Justin Trudeau, mardi, lorsqu'il a présenté ses excuses.

Les larmes de Superman

Justin Trudeau n’a pu retenir ses larmes. Encore, pourrait-on dire. Il nous a habitués à ses montées d’émotion qui se traduisent souvent par des yeux humides, un petit reniflement et le déploiement savamment orchestré du mouchoir de poche. Ceux qui aiment Justin diront inévitablement qu’il est sensible et authentique. Ceux qui ne peuvent pas le blairer diront qu’il en fait trop, que ce sont des larmes de crocodile. C’est inévitable.

Notre premier ministre est à l’aise avec ses émotions. Celui-là même qui n’hésitait pas, il y a un peu moins d’un mois, à se montrer aux Communes en costume de Superman sous son apparence de Clark Kent pour rigoler un peu est aussi capable de verser quelques larmes lorsque la situation l’exige.

Le problème, c’est qu’on dirait que les événements semblent un peu trop souvent l’exiger.
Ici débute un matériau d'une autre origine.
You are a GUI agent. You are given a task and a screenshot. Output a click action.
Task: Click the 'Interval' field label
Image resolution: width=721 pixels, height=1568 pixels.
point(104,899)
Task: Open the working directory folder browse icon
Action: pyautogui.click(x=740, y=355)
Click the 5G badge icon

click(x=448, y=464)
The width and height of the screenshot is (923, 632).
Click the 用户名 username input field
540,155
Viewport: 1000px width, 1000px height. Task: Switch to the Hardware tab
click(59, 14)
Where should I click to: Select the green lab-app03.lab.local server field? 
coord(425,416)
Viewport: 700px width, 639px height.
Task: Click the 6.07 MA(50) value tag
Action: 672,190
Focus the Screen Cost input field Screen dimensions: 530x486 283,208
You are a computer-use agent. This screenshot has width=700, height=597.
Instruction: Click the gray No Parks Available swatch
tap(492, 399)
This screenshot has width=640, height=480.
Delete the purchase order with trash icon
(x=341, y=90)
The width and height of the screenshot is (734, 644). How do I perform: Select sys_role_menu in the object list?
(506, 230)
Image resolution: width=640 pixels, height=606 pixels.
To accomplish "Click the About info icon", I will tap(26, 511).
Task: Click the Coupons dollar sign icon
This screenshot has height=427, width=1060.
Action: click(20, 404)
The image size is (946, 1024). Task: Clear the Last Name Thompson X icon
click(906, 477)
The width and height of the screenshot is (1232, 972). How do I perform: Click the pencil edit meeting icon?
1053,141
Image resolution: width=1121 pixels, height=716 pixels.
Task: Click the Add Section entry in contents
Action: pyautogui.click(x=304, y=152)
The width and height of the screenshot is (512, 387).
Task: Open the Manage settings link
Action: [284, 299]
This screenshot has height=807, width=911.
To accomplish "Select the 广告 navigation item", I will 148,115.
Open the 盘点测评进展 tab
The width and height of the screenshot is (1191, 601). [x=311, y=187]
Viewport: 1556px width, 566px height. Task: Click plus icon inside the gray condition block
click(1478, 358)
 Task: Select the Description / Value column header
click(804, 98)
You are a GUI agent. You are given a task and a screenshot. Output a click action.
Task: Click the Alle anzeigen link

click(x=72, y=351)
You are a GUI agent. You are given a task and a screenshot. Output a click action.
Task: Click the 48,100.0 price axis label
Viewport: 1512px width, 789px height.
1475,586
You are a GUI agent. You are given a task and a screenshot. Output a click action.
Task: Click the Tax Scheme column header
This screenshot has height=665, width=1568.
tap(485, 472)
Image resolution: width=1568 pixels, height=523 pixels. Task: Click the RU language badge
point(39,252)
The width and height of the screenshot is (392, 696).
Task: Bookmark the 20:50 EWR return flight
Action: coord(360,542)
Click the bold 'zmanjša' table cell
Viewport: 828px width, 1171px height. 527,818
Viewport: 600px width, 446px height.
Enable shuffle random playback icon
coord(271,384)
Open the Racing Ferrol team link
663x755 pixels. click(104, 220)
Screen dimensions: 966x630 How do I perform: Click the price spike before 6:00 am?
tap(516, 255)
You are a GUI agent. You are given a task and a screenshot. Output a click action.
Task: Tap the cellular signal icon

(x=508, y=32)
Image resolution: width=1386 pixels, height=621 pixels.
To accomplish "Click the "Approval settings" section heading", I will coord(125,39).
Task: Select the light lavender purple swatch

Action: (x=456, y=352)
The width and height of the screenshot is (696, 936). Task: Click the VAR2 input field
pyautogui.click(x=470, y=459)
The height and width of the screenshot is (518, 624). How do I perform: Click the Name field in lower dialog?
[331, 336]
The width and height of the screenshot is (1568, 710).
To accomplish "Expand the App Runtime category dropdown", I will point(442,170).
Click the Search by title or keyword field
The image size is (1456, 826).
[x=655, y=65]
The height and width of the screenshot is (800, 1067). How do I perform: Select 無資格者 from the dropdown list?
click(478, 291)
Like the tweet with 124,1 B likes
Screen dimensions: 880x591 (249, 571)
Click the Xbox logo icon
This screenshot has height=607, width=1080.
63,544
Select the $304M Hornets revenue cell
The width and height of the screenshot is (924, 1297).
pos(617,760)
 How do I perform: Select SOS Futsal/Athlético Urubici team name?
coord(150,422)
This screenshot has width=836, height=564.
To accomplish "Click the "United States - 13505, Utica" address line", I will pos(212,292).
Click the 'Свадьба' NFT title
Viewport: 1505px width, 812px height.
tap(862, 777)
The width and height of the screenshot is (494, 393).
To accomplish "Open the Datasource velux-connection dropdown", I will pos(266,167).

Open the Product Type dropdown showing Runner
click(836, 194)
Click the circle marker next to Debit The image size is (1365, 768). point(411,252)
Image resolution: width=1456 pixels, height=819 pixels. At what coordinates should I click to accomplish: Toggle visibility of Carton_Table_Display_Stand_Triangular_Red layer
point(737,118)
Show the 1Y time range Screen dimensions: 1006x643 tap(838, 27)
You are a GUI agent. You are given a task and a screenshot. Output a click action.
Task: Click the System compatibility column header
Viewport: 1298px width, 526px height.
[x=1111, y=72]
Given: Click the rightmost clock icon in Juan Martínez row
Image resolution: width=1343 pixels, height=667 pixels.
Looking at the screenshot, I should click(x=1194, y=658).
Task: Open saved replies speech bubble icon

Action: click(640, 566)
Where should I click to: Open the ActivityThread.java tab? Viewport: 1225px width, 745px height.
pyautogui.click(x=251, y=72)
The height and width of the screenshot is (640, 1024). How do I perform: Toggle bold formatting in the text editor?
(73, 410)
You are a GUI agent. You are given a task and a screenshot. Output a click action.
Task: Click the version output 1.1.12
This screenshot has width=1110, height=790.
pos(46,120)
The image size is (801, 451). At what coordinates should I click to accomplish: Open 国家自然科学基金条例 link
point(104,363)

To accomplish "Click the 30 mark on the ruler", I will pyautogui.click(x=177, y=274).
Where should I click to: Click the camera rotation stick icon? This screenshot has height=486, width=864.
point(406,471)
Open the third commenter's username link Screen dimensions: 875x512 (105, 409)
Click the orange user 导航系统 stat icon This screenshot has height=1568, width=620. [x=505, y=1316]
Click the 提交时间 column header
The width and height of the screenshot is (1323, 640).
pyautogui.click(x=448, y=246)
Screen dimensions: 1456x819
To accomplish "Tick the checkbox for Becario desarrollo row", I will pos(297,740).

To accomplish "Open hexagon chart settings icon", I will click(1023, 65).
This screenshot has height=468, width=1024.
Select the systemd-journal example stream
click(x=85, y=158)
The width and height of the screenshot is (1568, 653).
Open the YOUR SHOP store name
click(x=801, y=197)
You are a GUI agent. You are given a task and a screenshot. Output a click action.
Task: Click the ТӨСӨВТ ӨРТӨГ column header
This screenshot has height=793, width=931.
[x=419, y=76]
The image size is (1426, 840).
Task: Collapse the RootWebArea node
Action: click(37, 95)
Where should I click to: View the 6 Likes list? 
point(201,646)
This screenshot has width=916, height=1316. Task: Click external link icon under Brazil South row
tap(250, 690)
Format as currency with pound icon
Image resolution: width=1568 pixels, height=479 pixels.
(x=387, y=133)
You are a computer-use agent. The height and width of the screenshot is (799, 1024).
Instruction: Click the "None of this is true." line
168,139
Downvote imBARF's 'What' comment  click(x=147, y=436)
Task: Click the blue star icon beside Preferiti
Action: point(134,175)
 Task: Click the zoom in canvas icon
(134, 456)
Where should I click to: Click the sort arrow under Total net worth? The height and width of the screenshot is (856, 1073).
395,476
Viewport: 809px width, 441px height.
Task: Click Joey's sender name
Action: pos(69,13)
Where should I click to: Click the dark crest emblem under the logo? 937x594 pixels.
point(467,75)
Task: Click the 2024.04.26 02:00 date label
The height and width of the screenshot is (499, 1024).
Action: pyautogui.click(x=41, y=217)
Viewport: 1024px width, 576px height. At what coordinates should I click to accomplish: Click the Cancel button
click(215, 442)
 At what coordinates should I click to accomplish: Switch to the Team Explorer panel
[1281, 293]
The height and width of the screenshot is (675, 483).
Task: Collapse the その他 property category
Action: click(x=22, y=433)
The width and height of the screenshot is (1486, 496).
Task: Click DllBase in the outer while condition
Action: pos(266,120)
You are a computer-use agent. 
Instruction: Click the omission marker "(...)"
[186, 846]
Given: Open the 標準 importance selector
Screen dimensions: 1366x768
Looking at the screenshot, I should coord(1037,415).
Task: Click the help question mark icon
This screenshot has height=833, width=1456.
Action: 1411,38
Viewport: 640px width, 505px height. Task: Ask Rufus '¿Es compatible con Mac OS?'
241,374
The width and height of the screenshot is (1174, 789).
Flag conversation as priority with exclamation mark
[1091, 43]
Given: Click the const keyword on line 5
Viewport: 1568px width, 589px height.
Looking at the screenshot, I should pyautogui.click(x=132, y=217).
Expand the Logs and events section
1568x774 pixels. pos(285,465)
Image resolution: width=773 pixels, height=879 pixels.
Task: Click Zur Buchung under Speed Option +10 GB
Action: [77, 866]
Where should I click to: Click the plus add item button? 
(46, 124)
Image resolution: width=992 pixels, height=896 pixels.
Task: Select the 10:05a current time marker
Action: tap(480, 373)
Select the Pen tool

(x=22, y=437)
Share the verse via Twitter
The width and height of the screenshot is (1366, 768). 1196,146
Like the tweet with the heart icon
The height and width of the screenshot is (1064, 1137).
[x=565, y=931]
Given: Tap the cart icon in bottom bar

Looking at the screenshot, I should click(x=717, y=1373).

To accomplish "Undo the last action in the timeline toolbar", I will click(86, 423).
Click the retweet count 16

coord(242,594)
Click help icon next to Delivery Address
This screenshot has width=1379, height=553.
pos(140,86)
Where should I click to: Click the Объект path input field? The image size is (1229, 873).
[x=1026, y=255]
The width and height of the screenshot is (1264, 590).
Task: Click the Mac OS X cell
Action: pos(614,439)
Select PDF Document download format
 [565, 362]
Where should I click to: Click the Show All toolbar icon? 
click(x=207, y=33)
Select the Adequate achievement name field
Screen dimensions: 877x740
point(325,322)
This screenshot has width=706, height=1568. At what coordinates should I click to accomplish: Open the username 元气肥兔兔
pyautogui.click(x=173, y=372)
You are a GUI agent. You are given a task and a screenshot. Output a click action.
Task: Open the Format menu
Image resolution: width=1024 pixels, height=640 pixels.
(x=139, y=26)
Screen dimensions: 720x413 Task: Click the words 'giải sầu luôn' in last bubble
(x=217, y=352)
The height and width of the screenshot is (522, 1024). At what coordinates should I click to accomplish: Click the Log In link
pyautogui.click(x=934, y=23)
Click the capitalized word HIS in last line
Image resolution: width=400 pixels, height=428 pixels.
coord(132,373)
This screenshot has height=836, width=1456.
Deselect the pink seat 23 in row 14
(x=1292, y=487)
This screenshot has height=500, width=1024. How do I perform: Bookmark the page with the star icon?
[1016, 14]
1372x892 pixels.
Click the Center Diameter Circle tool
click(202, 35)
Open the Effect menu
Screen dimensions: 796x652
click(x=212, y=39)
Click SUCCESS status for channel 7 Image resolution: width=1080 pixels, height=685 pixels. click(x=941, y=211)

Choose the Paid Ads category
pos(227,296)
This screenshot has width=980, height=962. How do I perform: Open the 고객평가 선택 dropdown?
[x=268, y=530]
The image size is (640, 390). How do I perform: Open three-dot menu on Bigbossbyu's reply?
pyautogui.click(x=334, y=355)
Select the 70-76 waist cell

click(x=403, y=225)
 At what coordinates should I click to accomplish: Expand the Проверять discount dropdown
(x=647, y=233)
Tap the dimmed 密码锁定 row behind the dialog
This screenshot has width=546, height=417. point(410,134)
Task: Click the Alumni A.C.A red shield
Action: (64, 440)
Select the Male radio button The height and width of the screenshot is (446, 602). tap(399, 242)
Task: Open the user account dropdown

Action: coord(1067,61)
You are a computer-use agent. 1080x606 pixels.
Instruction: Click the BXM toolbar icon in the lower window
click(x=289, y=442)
Au cours des deux dernières années, on a vu Justin Trudeau pleurer à quelques occasions: lors des excuses aux anciens élèves des pensionnats autochtones de Terre-Neuve-et-Labrador, lors de l’attentat à la mosquée de Québec, lors du décès de Gord Downie du groupe Tragically Hip, lors des jeux des anciens combattants, lors d’une visite à Auschwitz... Et hier, en pleine Chambre des Communes, en offrant ses excuses aux personnes lesbiennes, gaies, bisexuelles, transgenres, queers et bispirituelles (LGBTQ2).

Sur le fond, les excuses officielles du gouvernement envers les personnes LGBTQ2 ayant subi un préjudice à cause des lois, politiques et pratiques fédérales étaient nécessaires. Il y a une cohérence dans les actions: le gouvernement versera non seulement des compensations financières, mais il est maintenant disposé à radier certaines condamnations. C’est enchâssé dans le projet de loi C-66, qui prévoit que quiconque a été condamné pour grossière indécence, sodomie ou relations sexuelles anales dans le cadre d’«une activité sexuelle consensuelle» entre des personnes de même sexe âgées de 16 ans ou plus pourra déposer une demande de radiation à la Commission des libérations conditionnelles du Canada. 

Il ne faut pas en douter: mardi était un grand jour pour les personnes LGBTQ2 et plus particulièrement pour les fonctionnaires fédéraux de ces communautés, notamment ceux des Forces armées canadiennes et de la GRC, qui ont été victimes d’oppression, de harcèlement ou de discrimination en raison des lois, des politiques et des pratiques fédérales. Au fil des ans, le gouvernement avait laissé tomber de nombreux citoyens dont la vie et les moyens de subsistance ont été détruits simplement à cause de qui ils étaient ou de qui ils aimaient. 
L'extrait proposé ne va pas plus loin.